Dans deux essais réalisés sur des boeufs de trait, on a évalué l'effet du poids vif et de l'état corporel sur la capacité de travail des animaux. Dans le premier essai, les variations pondérales, comprises entre -25 kg et +70 kg, chez des boeufs astreints a tracter des charges calculées en fonction de leur poids (7,5 ou 12,5% du poids vif) n'avaient aucun effet sur la vitesse de traction ni sur la durée du travail. Dans le second essai des boeufs de 360 kg affichant un état général moyen ont fourni d'avantage de travail (2,55 MJ/j) que des boeufs de 310 kg présentant un bon état général (0,95 MJ/j). Les résultats démontrent que la complémentation peut permettre a des animaux de 310 kg présentant un état général moyen d'atteindre un poids de 360 kg et un bon état d'engraissement. Selon les estimations effectuées, de telles améliorations du poids et de l'état corporel se traduisent par un accroissement des rendements de 37%. Il apparaît toutefois, qu'un animal de 360 kg affichant un état général moyen est capable de fournir 99% du travail fourni par un animal de poids identique et affichant un bon état corporel, sans qu'il soit nécessaire de lui faire bénéficier d'une complémentation alimentaire de saison sèche.

Introduction

En zone semi-aride du Mali les boeufs de labour perdent constamment de poids et de l'embonpoint pendant la longue saison sèche qui dure du mois d'octobre au mois de juin.

Des pertes de 20% sur le poids de fin d'hivernage sont fréquentes (Wilson et al. 1983). Ces pertes de poids corporel sont très souvent perçues comme étant des causes préjudiciables à l'exécution du calendrier agricole. L'opinion généralement exprimée, attribue les causes des défaillances observées des boeufs de labour à une restriction alimentaire imposée par les conditions défavorables de la saison sèche. Si cette supposition est absolument vraie, la solution du problème serait de procurer aux animaux en question une complémentation voire une supplémentation alimentaire adéquate.

Toutefois, dans la pratique il n'y a pas d'informations précises relatives aux niveaux d'alimentation nécessaires permettant aux boeufs de labour de réaliser à la satisfaction du paysan les travaux en début de campagne agricole. Il y a même peu d'évidence que la complémentation en saison sèche puisse augmenter suffisamment le travail pour rentabiliser l'investissement en compléments alimentaires (Dicko et Sangaré 1984; Traoré et Soumaré 1985).

Méthodologie

Deux essais ont été entrepris. Dans tous les deux essais les animaux échantillonnés étaient des Zébus adultes castrés du type utilisé par la majorité des paysans de la zone semi-aride du Mali.

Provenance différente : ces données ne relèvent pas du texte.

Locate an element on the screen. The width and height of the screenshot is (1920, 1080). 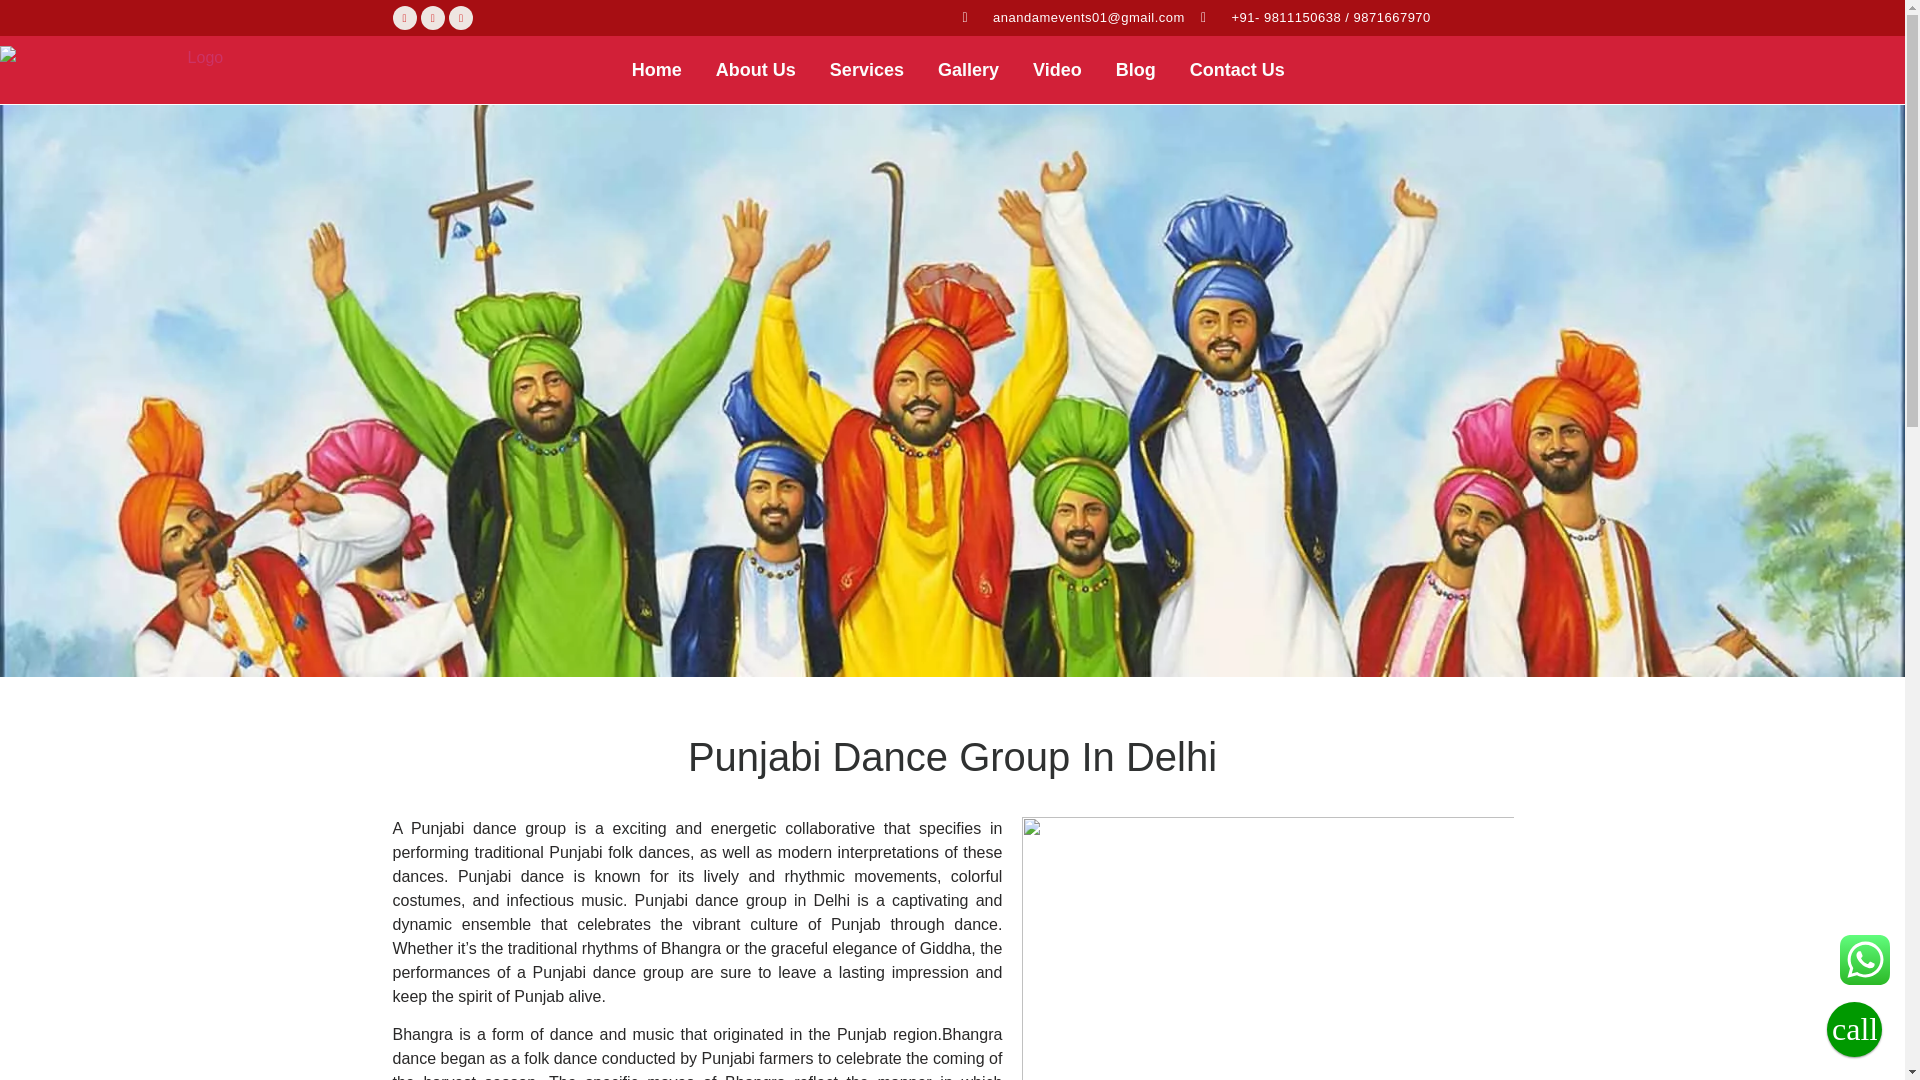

L'énergie fournie par les animaux a été évaluée de façon à tenir compte de son importance mécanique plutôt que de son importance agricole. Elle a donc été exprimée en tant que force de l'animal et la distance sur laquelle cette force est exercée.

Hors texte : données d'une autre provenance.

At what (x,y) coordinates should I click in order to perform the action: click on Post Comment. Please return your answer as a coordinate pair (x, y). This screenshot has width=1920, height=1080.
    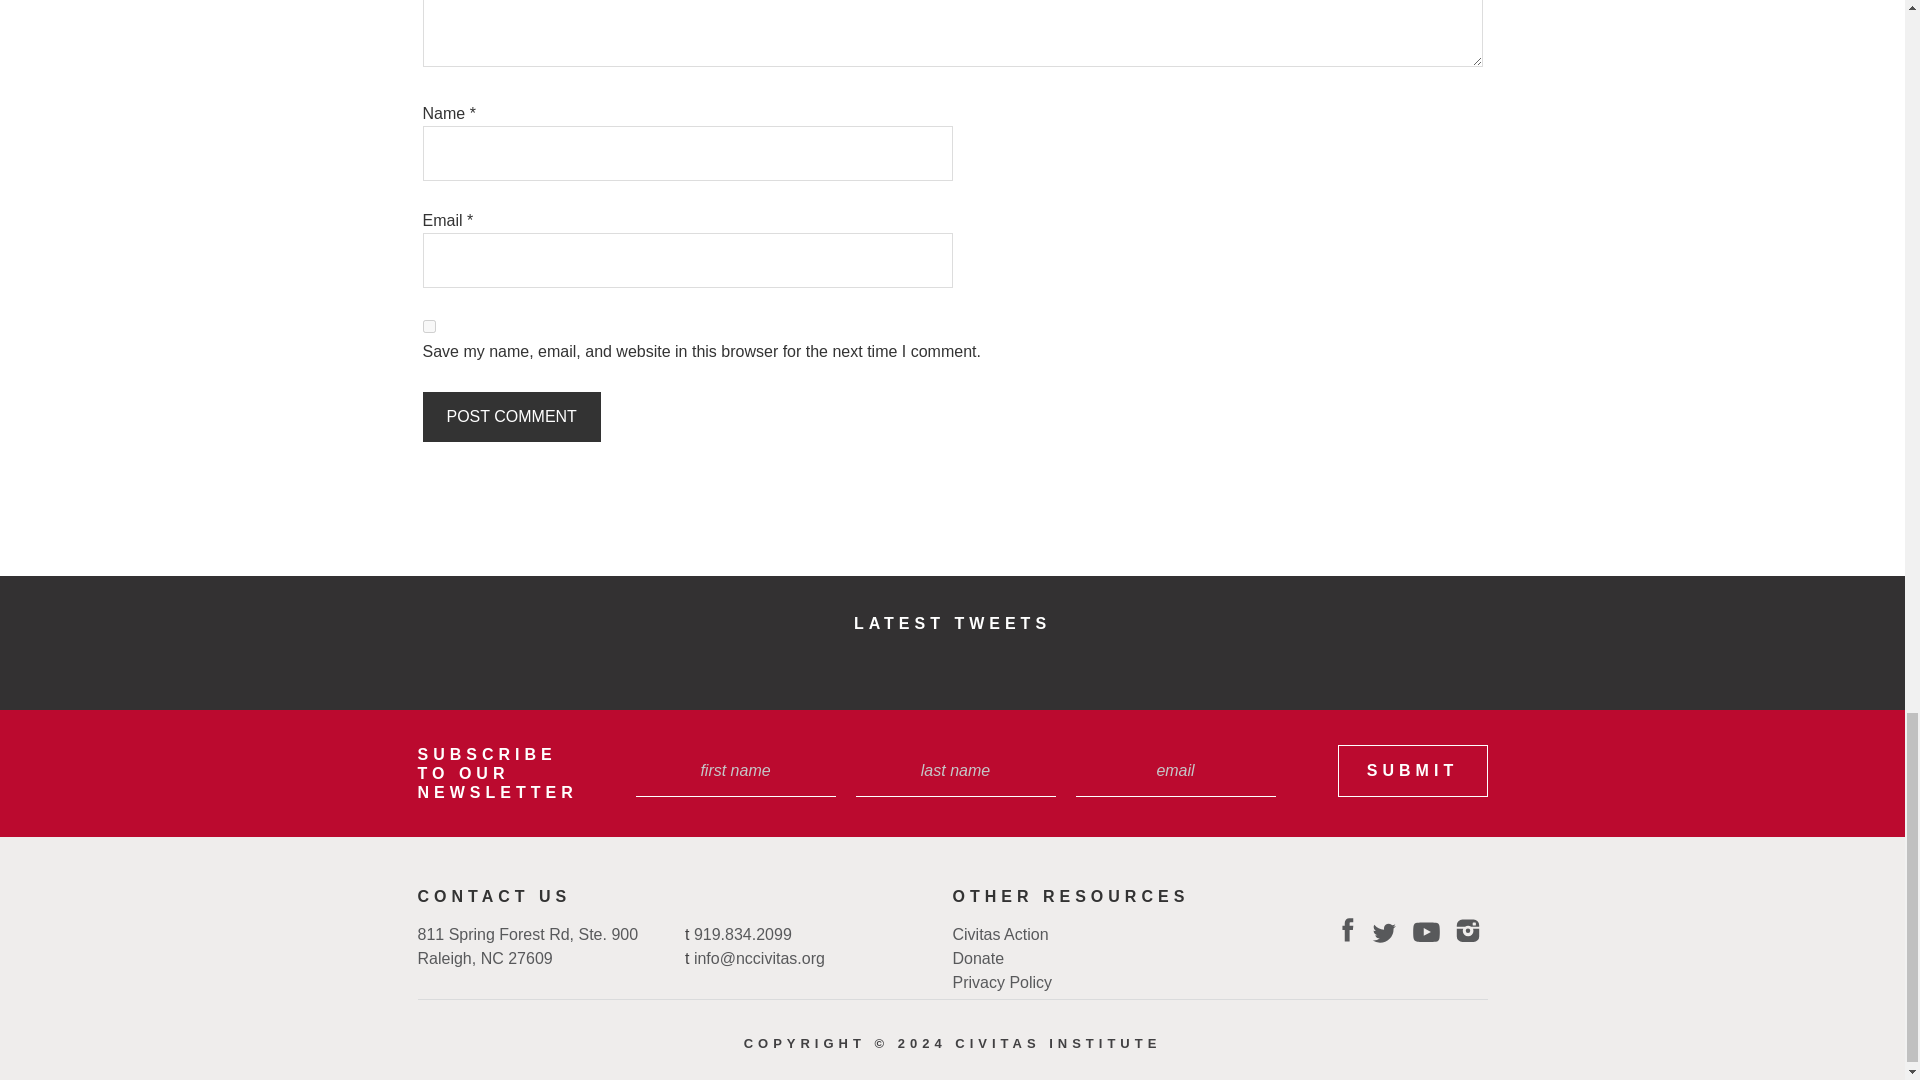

En les équipant d'une adaptation du harnais flexible du Zimbabwé (Barwell and Ayre 1982), chaque animal a été astreint à tracter un traîneau sur un circuit plat de 500-550 m. Cette traction est poursuivie jusqu'à ce que l'animal ait effectué 20 tours ou jusqu'à ce qu'a ait atteint la limite jugée raisonnable de sa capacité de travail. Cette limite était atteinte lorsque l'animal refusait obstinément de tracter le traîneau. Le temps mis sur chaque circuit a été calculé ainsi que le nombre et la durée des arrêts effectués pendant le travail.

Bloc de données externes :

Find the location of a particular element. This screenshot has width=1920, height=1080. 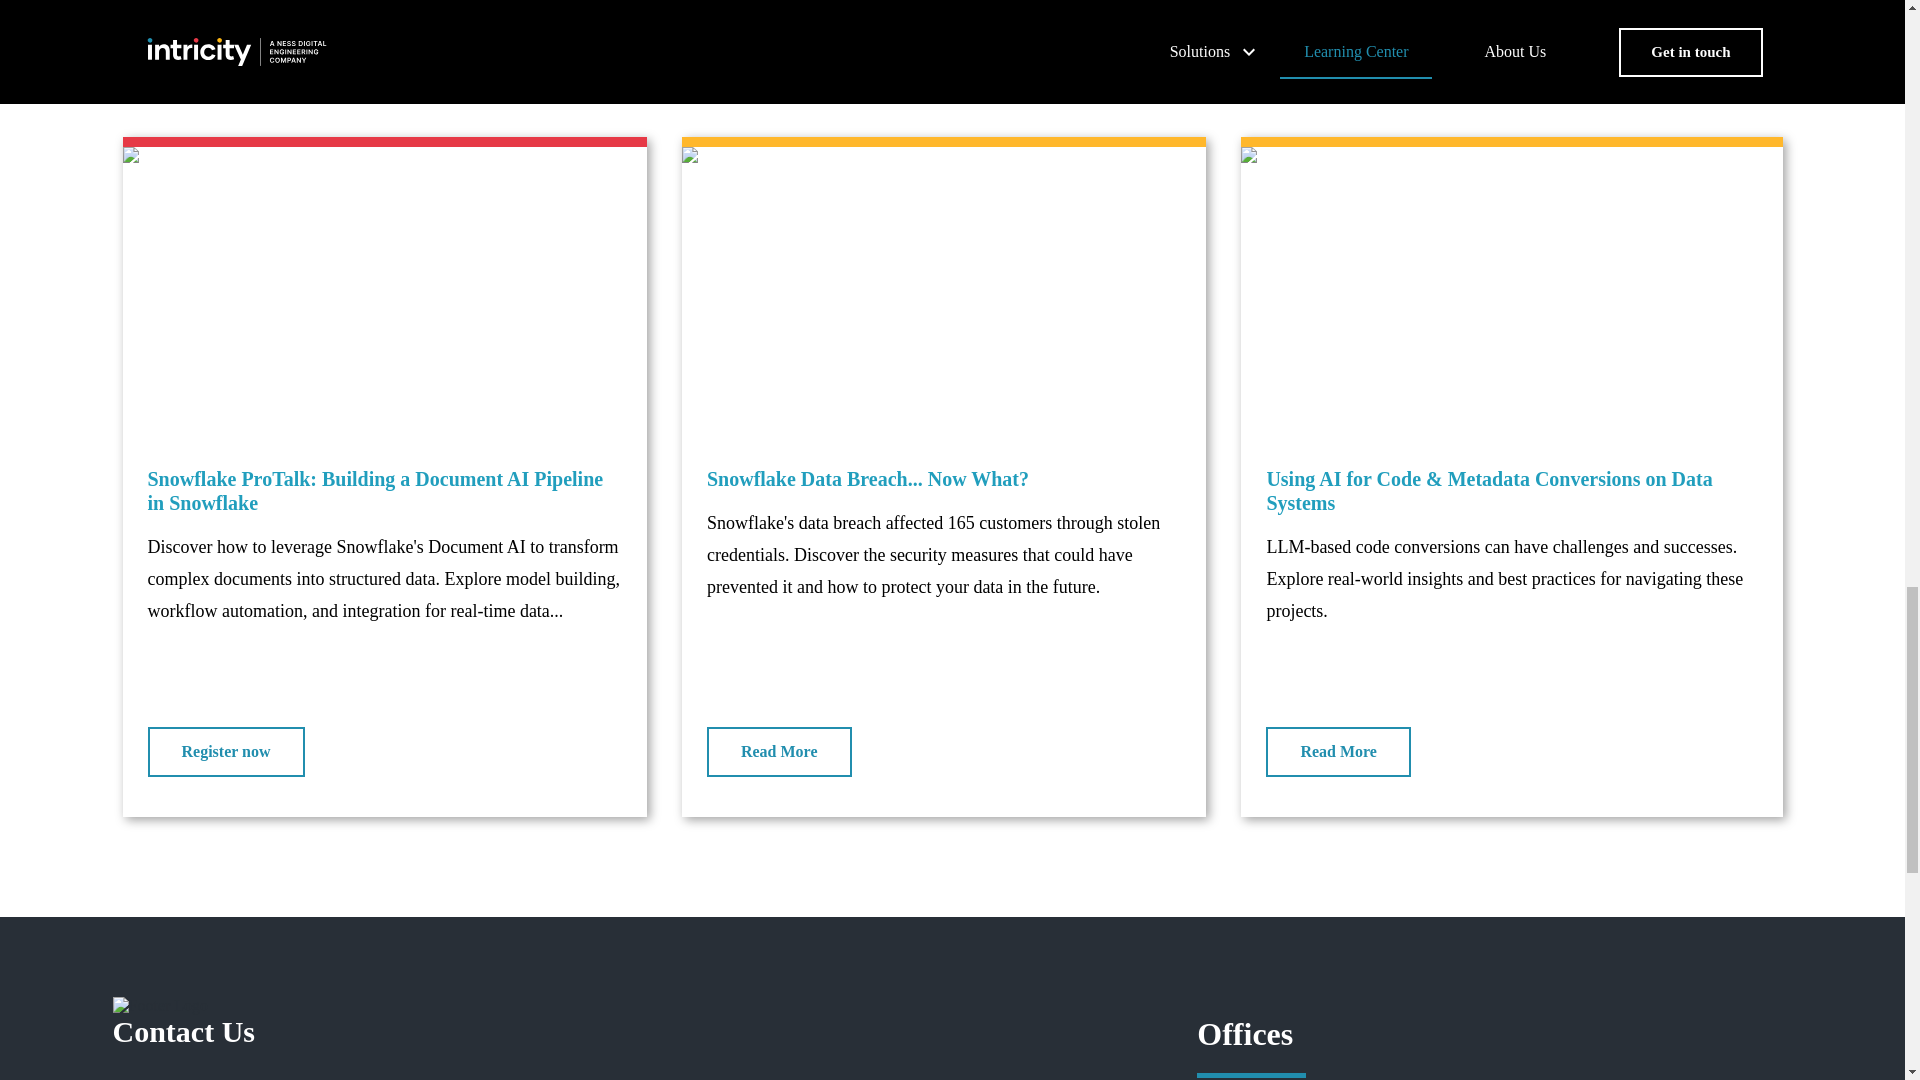

Read More is located at coordinates (779, 751).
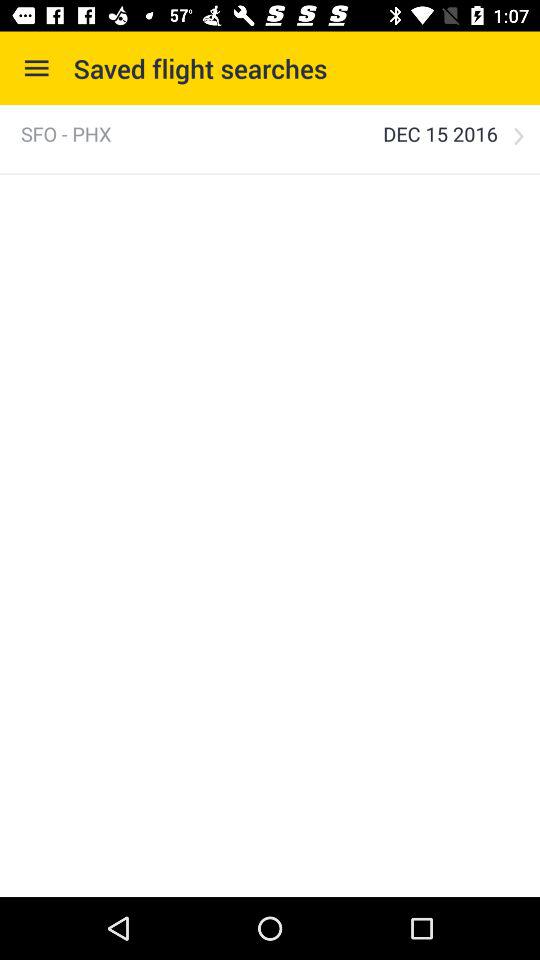 The image size is (540, 960). I want to click on press the sfo - phx, so click(66, 134).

Tableau 1. Evolution de notation d'embonpoint des boeufs de labour durant une période de travail de deux semaines, selon force exercée et évolution pondérale avant le travail.

 

Force exercée (Newtons/100 kg de poids vif)

75

125

Date


11/7

18/7

25/7

11/7

18/7

25/7

Evolution

-25

2.0

2.0

1.5

2.0

1.5

1.5


pondérale

+35

3.5

3.5

3.0

3.5

2.5



avant le travail (Kg)

+70

4.0

4.0

3.5

4.5

3.0



Moyen

3.2

3.2

2.7

3.5

2.3

2.2

Les poids vifs étaient mesurés quotidiennement avant que les animaux ne partent sur le terrain. Ces mesures journalières incluaient aussi les ingestions de grossier et d'aliments complémentaires par chaque animal.

Une appréciation visuelle de la condition physique, selon la méthode décrite par Nicholson et Butterworth (1986) a été faite au début de l'essai ainsi qu'après cinq jours de travail et à la fin de l'essai.

Traitements

Essai 1 : Les effets des variations du poids corporel et de la condition physique sur la capacité de travail des boeufs de labour

Trois groupes d'animaux de condition physique différente et subissant différentes variations pondérales pendant la saison sèche ont été constitués. Les 3 groupes ont été supplémentés avec différentes rations alimentaires et ont connu des variations pondérales moyennes de l'ordre -25, + 35 et + 75 kg entre mi-mars et mi-juin 1987. Les notes de condition physique afférentes aux moyennes de variations pondérales ont été respectivement de 2.25, 3.50 et 4.50. Au début des travaux, les poids vifs moyens respectifs pour les variations pondérales de -25 kg, + 35 kg et +70 kg étaient de 282 kg, 333 kg et 368 kg.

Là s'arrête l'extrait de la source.